STRATFOR has discussed how many of the sorts of targets mentioned in the cable do not necessarily lend themselves to successful terrorist attacks...
Instead of an earth-shattering list of sites vulnerable to terrorist attacks, the list leaked this week is really a more revealing look at the inner bureaucracy and daily activities of the US security community and at how diplomats around the world contribute to assessing threats to US interests.

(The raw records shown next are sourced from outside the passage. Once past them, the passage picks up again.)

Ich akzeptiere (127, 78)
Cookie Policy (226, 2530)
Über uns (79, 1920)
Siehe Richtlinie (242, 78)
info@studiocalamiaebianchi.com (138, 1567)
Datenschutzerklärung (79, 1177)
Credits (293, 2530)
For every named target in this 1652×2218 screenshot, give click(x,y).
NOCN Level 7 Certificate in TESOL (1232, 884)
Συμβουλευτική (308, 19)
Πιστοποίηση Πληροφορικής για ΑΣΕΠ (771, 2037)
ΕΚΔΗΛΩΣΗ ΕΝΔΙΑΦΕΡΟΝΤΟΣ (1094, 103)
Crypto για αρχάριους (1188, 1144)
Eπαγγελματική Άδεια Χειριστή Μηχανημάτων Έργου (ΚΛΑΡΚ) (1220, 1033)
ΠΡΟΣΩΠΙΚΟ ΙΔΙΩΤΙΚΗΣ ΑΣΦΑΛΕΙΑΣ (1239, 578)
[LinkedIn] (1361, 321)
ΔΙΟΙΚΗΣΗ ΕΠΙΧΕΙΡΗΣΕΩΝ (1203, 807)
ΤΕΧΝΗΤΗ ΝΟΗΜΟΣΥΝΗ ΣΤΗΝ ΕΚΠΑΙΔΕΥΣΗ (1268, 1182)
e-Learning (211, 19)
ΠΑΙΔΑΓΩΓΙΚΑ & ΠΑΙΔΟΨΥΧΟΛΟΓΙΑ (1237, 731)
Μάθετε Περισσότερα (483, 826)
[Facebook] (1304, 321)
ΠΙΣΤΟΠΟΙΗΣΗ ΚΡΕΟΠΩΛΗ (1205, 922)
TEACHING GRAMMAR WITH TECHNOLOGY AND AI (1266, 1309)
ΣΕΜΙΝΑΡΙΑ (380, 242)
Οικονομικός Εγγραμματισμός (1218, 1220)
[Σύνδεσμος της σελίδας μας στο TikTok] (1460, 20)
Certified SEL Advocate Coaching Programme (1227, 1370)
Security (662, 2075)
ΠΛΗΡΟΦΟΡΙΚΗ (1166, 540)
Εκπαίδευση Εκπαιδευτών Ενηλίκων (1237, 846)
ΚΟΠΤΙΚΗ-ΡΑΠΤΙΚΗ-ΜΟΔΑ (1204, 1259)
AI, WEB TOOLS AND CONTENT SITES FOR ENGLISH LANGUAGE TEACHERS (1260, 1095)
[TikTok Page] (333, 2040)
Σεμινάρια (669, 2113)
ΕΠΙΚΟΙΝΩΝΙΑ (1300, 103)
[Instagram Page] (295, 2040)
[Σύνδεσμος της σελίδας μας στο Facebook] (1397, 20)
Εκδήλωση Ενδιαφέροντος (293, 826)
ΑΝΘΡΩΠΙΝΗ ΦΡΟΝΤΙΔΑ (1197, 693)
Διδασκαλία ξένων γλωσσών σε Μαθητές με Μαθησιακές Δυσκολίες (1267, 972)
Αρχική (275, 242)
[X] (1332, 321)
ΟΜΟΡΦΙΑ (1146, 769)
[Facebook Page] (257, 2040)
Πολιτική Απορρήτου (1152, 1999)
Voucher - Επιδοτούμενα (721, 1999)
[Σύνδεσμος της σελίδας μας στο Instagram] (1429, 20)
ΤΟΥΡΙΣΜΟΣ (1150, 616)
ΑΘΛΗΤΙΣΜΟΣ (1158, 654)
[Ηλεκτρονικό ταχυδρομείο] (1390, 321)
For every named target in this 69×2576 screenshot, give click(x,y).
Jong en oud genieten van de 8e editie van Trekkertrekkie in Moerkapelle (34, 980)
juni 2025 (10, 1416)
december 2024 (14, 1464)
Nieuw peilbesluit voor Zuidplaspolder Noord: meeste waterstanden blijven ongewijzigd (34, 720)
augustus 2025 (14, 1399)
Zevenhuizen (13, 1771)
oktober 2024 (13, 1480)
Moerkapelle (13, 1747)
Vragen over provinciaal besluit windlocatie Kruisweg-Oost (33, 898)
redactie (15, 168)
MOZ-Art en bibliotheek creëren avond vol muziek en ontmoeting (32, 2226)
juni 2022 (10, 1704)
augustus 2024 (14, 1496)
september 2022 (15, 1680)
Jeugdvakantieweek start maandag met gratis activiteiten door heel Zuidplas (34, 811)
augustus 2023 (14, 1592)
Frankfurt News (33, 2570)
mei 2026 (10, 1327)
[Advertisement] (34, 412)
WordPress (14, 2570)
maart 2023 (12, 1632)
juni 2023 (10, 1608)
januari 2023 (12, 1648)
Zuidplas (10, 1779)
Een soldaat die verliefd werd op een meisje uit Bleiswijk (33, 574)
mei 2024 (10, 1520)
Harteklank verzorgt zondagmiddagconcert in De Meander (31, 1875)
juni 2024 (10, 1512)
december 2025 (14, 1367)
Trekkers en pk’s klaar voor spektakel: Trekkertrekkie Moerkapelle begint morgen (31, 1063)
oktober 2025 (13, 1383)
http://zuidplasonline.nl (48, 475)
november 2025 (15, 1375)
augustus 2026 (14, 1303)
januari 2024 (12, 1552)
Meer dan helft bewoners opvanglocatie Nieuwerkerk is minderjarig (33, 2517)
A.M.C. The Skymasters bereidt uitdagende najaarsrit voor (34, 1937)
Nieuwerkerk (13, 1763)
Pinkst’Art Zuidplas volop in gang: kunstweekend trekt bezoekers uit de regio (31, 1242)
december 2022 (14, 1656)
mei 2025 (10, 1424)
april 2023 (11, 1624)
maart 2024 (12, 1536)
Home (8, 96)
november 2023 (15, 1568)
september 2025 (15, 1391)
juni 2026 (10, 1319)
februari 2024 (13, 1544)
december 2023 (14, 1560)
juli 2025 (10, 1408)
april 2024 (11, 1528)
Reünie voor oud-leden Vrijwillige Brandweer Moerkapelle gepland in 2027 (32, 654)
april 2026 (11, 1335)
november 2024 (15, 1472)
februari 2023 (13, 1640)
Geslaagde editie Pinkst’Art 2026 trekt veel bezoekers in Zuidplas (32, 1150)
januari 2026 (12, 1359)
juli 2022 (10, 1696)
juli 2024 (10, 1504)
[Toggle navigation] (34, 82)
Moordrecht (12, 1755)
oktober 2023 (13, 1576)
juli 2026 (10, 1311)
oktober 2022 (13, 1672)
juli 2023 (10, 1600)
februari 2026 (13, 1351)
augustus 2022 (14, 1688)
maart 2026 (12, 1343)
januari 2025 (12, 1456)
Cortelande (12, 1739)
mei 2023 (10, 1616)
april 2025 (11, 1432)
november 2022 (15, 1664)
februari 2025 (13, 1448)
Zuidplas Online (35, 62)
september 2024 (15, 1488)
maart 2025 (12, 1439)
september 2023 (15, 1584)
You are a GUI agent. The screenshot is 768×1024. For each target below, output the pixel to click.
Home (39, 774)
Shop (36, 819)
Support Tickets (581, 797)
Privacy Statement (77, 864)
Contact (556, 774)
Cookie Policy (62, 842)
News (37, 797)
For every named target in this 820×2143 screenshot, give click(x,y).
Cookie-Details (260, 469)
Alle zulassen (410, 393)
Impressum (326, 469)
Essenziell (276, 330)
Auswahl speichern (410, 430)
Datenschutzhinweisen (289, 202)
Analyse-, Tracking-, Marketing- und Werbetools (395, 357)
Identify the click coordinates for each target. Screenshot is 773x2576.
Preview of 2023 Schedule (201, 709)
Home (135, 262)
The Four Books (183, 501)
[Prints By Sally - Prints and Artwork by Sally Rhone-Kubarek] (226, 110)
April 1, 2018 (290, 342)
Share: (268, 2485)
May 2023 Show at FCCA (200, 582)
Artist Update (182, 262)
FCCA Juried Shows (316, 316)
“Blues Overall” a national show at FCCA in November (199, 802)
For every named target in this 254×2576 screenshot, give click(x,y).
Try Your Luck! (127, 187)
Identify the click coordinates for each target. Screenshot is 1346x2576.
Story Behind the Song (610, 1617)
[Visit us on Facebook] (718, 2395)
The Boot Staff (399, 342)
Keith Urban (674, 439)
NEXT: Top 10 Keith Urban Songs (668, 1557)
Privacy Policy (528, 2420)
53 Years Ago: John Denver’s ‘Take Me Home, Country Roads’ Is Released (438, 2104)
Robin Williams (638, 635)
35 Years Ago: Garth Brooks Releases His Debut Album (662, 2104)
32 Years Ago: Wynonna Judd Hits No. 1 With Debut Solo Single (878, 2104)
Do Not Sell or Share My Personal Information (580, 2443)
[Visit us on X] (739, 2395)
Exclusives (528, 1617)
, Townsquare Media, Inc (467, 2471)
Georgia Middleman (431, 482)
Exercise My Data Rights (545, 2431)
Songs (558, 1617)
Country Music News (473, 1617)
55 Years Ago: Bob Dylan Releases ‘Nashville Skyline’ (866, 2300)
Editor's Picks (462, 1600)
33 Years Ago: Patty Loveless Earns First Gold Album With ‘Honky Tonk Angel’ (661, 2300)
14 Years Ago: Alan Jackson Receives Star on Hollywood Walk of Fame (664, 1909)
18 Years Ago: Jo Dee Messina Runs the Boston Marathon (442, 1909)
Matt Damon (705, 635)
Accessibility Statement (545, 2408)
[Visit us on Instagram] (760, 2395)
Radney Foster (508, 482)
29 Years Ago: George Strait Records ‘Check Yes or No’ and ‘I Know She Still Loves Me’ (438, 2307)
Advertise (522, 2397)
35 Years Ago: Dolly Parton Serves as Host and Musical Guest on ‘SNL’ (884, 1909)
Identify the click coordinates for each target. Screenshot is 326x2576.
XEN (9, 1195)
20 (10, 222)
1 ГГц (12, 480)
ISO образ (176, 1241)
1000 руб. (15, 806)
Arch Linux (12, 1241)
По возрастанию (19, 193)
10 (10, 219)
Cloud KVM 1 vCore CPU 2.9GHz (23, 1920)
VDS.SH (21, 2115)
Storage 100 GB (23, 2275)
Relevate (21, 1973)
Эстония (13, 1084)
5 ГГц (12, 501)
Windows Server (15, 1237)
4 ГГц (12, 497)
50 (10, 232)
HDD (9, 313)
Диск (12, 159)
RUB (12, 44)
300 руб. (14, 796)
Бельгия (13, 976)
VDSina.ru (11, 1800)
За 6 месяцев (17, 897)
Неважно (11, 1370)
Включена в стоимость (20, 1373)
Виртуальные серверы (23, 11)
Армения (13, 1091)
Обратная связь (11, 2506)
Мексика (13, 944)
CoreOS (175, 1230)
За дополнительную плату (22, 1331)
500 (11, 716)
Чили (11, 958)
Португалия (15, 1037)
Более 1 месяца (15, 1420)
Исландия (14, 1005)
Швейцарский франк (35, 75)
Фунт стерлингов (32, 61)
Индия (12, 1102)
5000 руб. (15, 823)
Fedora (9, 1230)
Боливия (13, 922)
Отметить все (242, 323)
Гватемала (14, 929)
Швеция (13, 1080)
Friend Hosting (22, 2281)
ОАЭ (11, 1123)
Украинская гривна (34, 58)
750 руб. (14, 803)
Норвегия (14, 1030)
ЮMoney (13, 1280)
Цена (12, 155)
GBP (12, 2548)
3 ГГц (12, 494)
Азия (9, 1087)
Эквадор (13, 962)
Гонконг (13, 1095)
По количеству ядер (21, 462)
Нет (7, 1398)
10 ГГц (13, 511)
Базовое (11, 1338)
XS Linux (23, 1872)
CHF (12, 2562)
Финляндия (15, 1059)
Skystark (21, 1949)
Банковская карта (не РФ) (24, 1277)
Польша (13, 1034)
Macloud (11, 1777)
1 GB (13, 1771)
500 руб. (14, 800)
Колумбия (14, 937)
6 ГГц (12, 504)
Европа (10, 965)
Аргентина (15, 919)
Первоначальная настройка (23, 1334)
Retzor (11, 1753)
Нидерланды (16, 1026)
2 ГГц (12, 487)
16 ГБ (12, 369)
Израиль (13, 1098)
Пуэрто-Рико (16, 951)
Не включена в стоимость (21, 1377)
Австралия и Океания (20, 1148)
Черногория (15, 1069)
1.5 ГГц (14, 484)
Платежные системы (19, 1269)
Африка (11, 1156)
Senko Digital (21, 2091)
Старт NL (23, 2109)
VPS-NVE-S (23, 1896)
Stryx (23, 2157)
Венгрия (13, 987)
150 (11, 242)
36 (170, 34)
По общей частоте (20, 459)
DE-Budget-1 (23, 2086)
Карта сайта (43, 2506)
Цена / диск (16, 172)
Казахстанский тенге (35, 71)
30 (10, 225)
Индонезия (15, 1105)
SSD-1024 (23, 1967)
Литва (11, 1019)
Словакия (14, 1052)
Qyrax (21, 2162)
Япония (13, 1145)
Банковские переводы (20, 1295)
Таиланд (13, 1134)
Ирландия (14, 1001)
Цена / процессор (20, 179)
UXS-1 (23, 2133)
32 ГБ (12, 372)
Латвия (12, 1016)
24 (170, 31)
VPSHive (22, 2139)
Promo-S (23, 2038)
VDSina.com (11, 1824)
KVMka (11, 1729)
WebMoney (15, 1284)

This does not mean listed sites will not ever be attacked, but that experienced militants do not rely on DHS studies to provide targeting guidance.
The article is behind a registration wall at STRATFOR's site (which didn't work for this author), but has been syndicated by The Manilla Times, and can be read there.
The conclusion recommended by this analysis is that the disclosure of 09STATE15113 represents even less of a national security threat than the accidental publication of THE LIST OF SITES, LOCATIONS, FACILITIES, AND ACTIVITIES DECLARED TO THE INTERNATIONAL ATOMIC ENERGY AGENCY by the U.S. Government Printing Office, in June 2009.
Based on a credible analysis of the classification level of the material of which 09STATE15113 is a part, the realities of the intelligence community, the apparently lax information security of the United States military, and the informed opinions of professional analysts, it is very likely that reportage on 09STATE15113 tends towards the sensational, and that this cable does not constitute the smoking gun that critics of WikiLeaks desperately need in order to substantiate their claims that WikiLeaks "endangers national security."
ADDENDUM: There is also some merit to the idea that attacks on critical infrastructure would be a move away from the modus operandi of the global terror movement.
Where attacks such as the Madrid and London bombings, and the attacks on the 11th of September 2001, were calculated so as to kill as many civilians as possible, and to be as symbolic as possible, thereby spreading terror, and (successfully) causing the Western establishment to attack its own tradition of civil and political freedoms, attacks on infrastructural targets would appear to be rather less symbolic, stand less of a chance of massive civilian casualties, and would appear to harmonize rather more closely with what are considered legitimate forms of warfare by any major party to a war in the last 200 years.
This does not vindicate or condone any such attack; it constitutes instead a recognition that it would be rather more difficult to distinguish in kind between an Al Qaeda attack on critical infrastructural U.S. targets, and the U.S. attacks on critical infrastructure which are well documented in every major military engagement the U.S. conducted in the 20th and 21st centuries, from Vietnam through the Gulf conflicts to the ongoing war in Afghanistan. If Al Qaeda chose to target U.S. infrastructure, rather than centres of civilian activity, it would have moved away from acts of terror, and towards only slightly less reprehensible acts of war. The moral distinction between the parties to the "War on Terror" would become even less clear.